* [TEXT EXCERPT]:
────────

By Matthew Tostevin and Prak Chan Thul
SIHANOUKVILLE, Cambodia (Reuters) - Between Sihanoukville's beaches and its multiplying casinos, "Lao Qi" and Bun Saroeun run restaurants barely a hundred dusty metres apart. But their fortunes could not be more different.
For while Lao Qi is riding the Chinese boom that brought him and thousands of others from China to the Cambodian resort, Bun Saroeun's business was built on low-budget Western visitors. It is far less profitable and now he faces eviction.
Sihanoukville starkly illustrates how Cambodia's ever tightening relationship with China is transforming the country. Just as China's aid and investment have helped Prime Minister Hun Sen defy Western criticism of a crackdown on his opponents, they are also binding Cambodia's economy ever more closely to China's.

────────

* [AVAILABLE DATA]:
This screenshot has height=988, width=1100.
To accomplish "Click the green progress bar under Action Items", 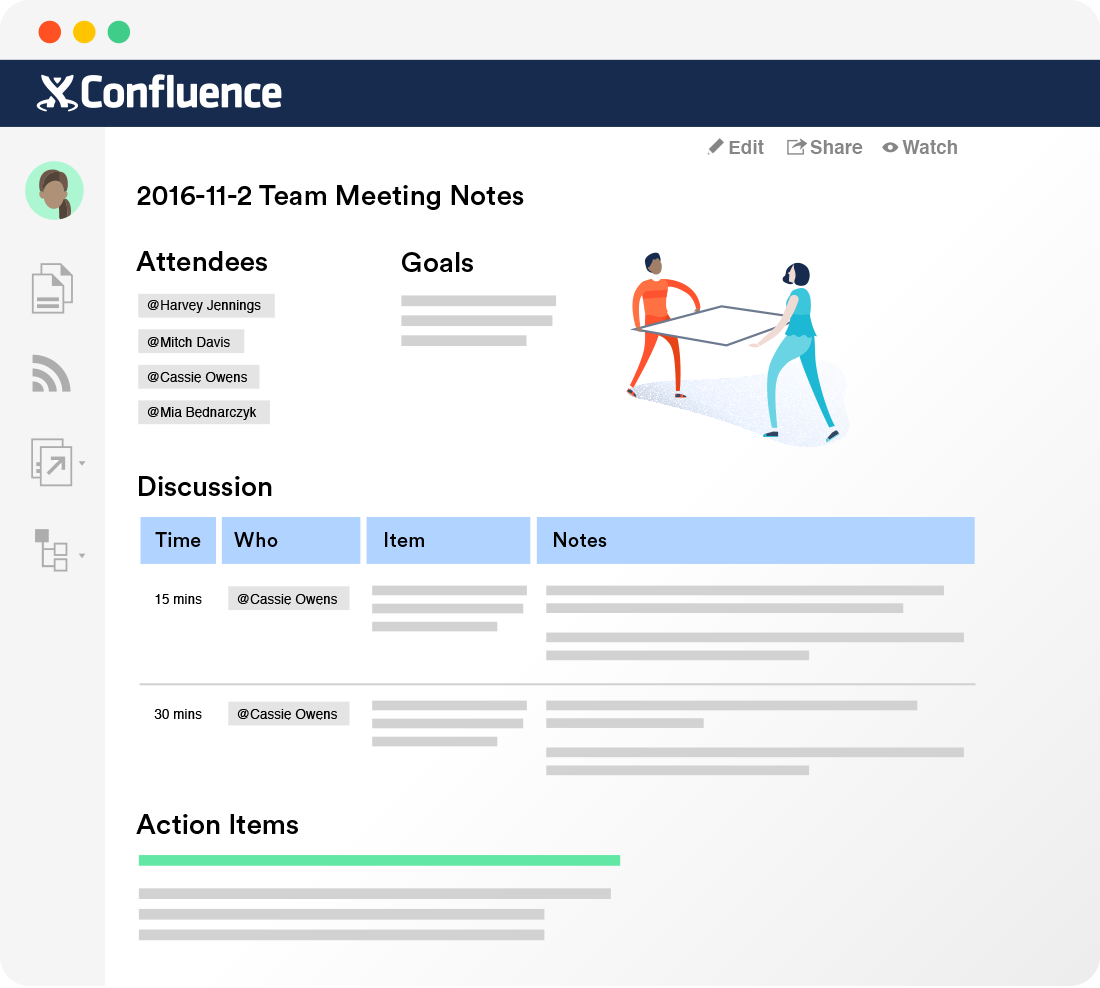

────────

* [WHAT IS ASKED]:
1. Answer these about the Sihanoukville article:
(a) How far apart are the restaurants run by Lao Qi and Bun Saroeun?
(b) What kind of visitors was Bun Saroeun's business built on?
(c) What has China's aid and investment helped Hun Sen defy?
2. Pick up the Sihanoukville article after its last sentence and keep writing.
The listing has nothing to do with what comes next.

* [RESPONSE LIST]:
1.
(a) Barely a hundred dusty metres.
(b) Low-budget Western visitors.
(c) Western criticism of a crackdown on his opponents.

2.
Sihanoukville, which has Cambodia's only deep-water port, was carved out of the jungle in the 1960s and named after former King Norodom Sihanouk. Once a playground for Cambodia's elite, it fell on hard times during the Khmer Rouge genocide and conflicts of the 1970s and 1980s before becoming a stop for backpackers and other Westerners looking for sun, sea, sand and - for some - sex.
But a steady trickle of Chinese money into its casinos has now swelled to a tide that promises to remodel a city touted by developers as the first port of call on China's "Belt and Road".
"This is like China 20 years ago. The opportunity is huge," said Lao Qi, 33, who goes by his nickname and first moved here from China's Zhejiang province to work in a casino. His noodles and fried rice can now make him hundreds of dollars a day.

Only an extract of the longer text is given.